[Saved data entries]
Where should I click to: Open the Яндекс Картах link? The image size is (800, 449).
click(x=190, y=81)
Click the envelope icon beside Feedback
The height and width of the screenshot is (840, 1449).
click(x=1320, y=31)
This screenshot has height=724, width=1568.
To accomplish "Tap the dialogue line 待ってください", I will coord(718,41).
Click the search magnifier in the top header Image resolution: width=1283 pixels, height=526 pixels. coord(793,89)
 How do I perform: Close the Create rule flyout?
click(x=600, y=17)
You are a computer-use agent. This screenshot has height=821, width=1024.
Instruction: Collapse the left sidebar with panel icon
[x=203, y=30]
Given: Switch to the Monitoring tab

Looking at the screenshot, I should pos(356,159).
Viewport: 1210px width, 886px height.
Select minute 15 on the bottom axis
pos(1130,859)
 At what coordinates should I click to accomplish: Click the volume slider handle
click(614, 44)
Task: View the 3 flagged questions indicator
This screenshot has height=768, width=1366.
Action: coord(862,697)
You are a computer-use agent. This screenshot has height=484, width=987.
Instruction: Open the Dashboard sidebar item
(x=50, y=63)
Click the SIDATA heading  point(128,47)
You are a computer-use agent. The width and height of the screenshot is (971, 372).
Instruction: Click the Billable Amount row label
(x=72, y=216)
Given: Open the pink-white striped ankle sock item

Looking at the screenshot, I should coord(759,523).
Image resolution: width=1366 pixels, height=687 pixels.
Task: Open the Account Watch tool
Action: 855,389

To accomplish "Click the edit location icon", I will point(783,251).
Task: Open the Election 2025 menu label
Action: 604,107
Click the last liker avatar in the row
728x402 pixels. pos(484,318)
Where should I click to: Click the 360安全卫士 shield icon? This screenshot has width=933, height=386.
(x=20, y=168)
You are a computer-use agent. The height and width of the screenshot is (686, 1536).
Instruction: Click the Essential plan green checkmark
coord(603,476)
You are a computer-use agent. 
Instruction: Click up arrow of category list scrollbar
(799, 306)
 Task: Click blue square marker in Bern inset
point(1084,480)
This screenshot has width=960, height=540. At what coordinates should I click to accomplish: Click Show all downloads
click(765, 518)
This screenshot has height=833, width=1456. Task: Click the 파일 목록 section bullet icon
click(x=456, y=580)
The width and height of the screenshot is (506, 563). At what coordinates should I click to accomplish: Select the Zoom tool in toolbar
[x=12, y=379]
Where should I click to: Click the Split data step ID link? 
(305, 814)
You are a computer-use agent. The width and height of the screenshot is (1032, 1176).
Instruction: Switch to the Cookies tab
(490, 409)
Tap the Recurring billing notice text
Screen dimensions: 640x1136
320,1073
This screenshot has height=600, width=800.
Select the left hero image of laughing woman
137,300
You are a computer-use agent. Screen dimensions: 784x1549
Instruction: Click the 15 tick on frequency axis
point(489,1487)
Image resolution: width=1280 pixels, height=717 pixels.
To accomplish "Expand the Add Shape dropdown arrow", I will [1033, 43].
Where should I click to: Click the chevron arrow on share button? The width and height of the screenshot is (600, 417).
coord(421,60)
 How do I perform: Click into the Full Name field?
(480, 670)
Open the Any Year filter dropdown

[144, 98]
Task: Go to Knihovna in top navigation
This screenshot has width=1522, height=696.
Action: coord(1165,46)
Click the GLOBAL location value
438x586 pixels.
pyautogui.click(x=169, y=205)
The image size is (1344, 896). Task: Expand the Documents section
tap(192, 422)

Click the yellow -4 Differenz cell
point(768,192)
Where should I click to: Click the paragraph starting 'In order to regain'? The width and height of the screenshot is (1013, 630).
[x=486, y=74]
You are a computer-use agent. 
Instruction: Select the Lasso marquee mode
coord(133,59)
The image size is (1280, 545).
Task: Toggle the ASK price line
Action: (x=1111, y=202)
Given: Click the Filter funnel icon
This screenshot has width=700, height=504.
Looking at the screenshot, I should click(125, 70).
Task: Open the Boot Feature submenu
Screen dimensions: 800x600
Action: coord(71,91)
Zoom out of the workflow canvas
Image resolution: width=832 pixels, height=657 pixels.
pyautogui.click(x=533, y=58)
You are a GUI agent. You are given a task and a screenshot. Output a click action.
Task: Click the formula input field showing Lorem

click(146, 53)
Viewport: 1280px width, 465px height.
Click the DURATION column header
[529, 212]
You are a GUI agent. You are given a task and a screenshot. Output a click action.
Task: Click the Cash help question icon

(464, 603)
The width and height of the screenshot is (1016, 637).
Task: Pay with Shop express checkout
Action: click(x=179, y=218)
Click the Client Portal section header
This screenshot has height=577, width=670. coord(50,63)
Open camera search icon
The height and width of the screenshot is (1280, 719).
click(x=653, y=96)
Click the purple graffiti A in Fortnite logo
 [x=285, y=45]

**Required work:** Your reply should match the data above exactly, line for line.

**Solution to this task:**
Where should I click to: Open the Яндекс Картах link? The image size is (800, 449).
click(x=190, y=81)
Click the envelope icon beside Feedback
The height and width of the screenshot is (840, 1449).
click(x=1320, y=31)
This screenshot has height=724, width=1568.
To accomplish "Tap the dialogue line 待ってください", I will coord(718,41).
Click the search magnifier in the top header Image resolution: width=1283 pixels, height=526 pixels. coord(793,89)
 How do I perform: Close the Create rule flyout?
click(x=600, y=17)
You are a computer-use agent. This screenshot has height=821, width=1024.
Instruction: Collapse the left sidebar with panel icon
[x=203, y=30]
Given: Switch to the Monitoring tab

Looking at the screenshot, I should pos(356,159).
Viewport: 1210px width, 886px height.
Select minute 15 on the bottom axis
pos(1130,859)
 At what coordinates should I click to accomplish: Click the volume slider handle
click(614, 44)
Task: View the 3 flagged questions indicator
This screenshot has height=768, width=1366.
Action: coord(862,697)
You are a computer-use agent. This screenshot has height=484, width=987.
Instruction: Open the Dashboard sidebar item
(x=50, y=63)
Click the SIDATA heading  point(128,47)
You are a computer-use agent. The width and height of the screenshot is (971, 372).
Instruction: Click the Billable Amount row label
(x=72, y=216)
Given: Open the pink-white striped ankle sock item

Looking at the screenshot, I should coord(759,523).
Image resolution: width=1366 pixels, height=687 pixels.
Task: Open the Account Watch tool
Action: 855,389

To accomplish "Click the edit location icon", I will point(783,251).
Task: Open the Election 2025 menu label
Action: 604,107
Click the last liker avatar in the row
728x402 pixels. pos(484,318)
Where should I click to: Click the 360安全卫士 shield icon? This screenshot has width=933, height=386.
(x=20, y=168)
You are a computer-use agent. The height and width of the screenshot is (686, 1536).
Instruction: Click the Essential plan green checkmark
coord(603,476)
You are a computer-use agent. 
Instruction: Click up arrow of category list scrollbar
(799, 306)
 Task: Click blue square marker in Bern inset
point(1084,480)
This screenshot has width=960, height=540. At what coordinates should I click to accomplish: Click Show all downloads
click(765, 518)
This screenshot has height=833, width=1456. Task: Click the 파일 목록 section bullet icon
click(x=456, y=580)
The width and height of the screenshot is (506, 563). At what coordinates should I click to accomplish: Select the Zoom tool in toolbar
[x=12, y=379]
Where should I click to: Click the Split data step ID link? 
(305, 814)
You are a computer-use agent. The width and height of the screenshot is (1032, 1176).
Instruction: Switch to the Cookies tab
(490, 409)
Tap the Recurring billing notice text
Screen dimensions: 640x1136
320,1073
This screenshot has height=600, width=800.
Select the left hero image of laughing woman
137,300
You are a computer-use agent. Screen dimensions: 784x1549
Instruction: Click the 15 tick on frequency axis
point(489,1487)
Image resolution: width=1280 pixels, height=717 pixels.
To accomplish "Expand the Add Shape dropdown arrow", I will [1033, 43].
Where should I click to: Click the chevron arrow on share button? The width and height of the screenshot is (600, 417).
coord(421,60)
 How do I perform: Click into the Full Name field?
(480, 670)
Open the Any Year filter dropdown

[144, 98]
Task: Go to Knihovna in top navigation
This screenshot has width=1522, height=696.
Action: coord(1165,46)
Click the GLOBAL location value
438x586 pixels.
pyautogui.click(x=169, y=205)
The image size is (1344, 896). Task: Expand the Documents section
tap(192, 422)

Click the yellow -4 Differenz cell
point(768,192)
Where should I click to: Click the paragraph starting 'In order to regain'? The width and height of the screenshot is (1013, 630).
[x=486, y=74]
You are a computer-use agent. 
Instruction: Select the Lasso marquee mode
coord(133,59)
The image size is (1280, 545).
Task: Toggle the ASK price line
Action: (x=1111, y=202)
Given: Click the Filter funnel icon
This screenshot has width=700, height=504.
Looking at the screenshot, I should click(125, 70).
Task: Open the Boot Feature submenu
Screen dimensions: 800x600
Action: coord(71,91)
Zoom out of the workflow canvas
Image resolution: width=832 pixels, height=657 pixels.
pyautogui.click(x=533, y=58)
You are a GUI agent. You are given a task and a screenshot. Output a click action.
Task: Click the formula input field showing Lorem

click(146, 53)
Viewport: 1280px width, 465px height.
Click the DURATION column header
[529, 212]
You are a GUI agent. You are given a task and a screenshot. Output a click action.
Task: Click the Cash help question icon

(464, 603)
The width and height of the screenshot is (1016, 637).
Task: Pay with Shop express checkout
Action: click(x=179, y=218)
Click the Client Portal section header
This screenshot has height=577, width=670. coord(50,63)
Open camera search icon
The height and width of the screenshot is (1280, 719).
click(x=653, y=96)
Click the purple graffiti A in Fortnite logo
 [x=285, y=45]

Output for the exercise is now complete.